The quest for a second Earth, sometimes called an Earth 2.0 – and for another solar system like ours, a solar system 2.0 – is one of modern-day astronomy’s most exciting endeavors. Today (July 15, 2015), an international group of astronomers announced that it used ESO’s 3.6-meter telescope at La Silla, on the outskirts of Chile’s Atacama Desert, to identify a planet “just like Jupiter” orbiting at Jupiter’s distance from a sunlike star.

The discovery is causing speculation among astronomers that this star might be central to a solar system like ours, perhaps with a world like our Earth.

Current theories suggest that Jupiter-mass planets play an important role in shaping planetary systems.
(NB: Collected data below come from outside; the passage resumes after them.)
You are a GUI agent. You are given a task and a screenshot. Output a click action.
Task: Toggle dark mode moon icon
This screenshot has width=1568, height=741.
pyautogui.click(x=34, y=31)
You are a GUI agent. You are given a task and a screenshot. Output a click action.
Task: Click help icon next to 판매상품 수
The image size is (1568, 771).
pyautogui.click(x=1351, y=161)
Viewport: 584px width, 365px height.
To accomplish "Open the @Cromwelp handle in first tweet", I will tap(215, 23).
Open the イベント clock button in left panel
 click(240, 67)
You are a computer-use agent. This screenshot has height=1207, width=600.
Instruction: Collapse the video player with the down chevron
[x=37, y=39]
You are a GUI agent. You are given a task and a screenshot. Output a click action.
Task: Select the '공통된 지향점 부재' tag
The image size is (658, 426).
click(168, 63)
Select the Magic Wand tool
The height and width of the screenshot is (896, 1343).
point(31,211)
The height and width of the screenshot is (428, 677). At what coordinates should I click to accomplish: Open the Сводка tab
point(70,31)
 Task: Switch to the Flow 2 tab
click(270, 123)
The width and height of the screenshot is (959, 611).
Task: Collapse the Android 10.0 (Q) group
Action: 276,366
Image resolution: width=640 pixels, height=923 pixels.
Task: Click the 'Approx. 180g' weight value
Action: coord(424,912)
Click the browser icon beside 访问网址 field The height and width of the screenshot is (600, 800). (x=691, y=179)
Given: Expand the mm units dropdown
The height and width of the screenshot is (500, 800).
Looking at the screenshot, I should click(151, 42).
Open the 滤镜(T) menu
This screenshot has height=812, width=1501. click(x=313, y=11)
That’s one reason a Jupiter-mass planet in a Jupiter-like orbit around the sunlike star HIP 11915 is so intriguing. Might this large, distant world have driven the formation of a system of planets around HIP 11915 similar to our solar system?

Perhaps even more intriguing, HIP 11915 is about the same age as our sun. And its sunlike composition suggests that there may be rocky planets orbiting closer to the star.

This object is not the only Jupiter twin ever found, by the way. Another one orbits the star HD 154345.

Jorge Melendez, of the Universidade de São Paulo, Brazil, led the team and is co-author of their study, which will appear in the journal Astronomy and Astrophysics. The team found the planet by measuring the slight wobble it imposes on its host star in the course of their mutual orbit. A statement from ESO explained:

So far, exoplanet surveys have been most sensitive to planetary systems that are populated in their inner regions by massive planets, down to a few times the mass of the Earth.

This contrasts with our solar system, where there are small rocky planets in the inner regions and gas giants like Jupiter farther out.

According to the most recent theories, the arrangement of our solar system, so conducive to life, was made possible by the presence of Jupiter and the gravitational influence this gas giant exerted on the solar system during its formative years.

It would seem, therefore, that finding a Jupiter twin is an important milestone on the road to finding a planetary system that mirrors our own.

Megan Bedell, from the University of Chicago and lead author of the paper, concluded:

After two decades of hunting for exoplanets, we are finally beginning to see long-period gas giant planets similar to those in our own solar system … this discovery is, in every respect, an exciting sign that other solar systems may be out there waiting to be discovered.

The astronomers say they need to make follow-up observations to confirm and constrain their finding, but HIP 11915 is one of the most promising candidates so far to host a planetary system similar to our own.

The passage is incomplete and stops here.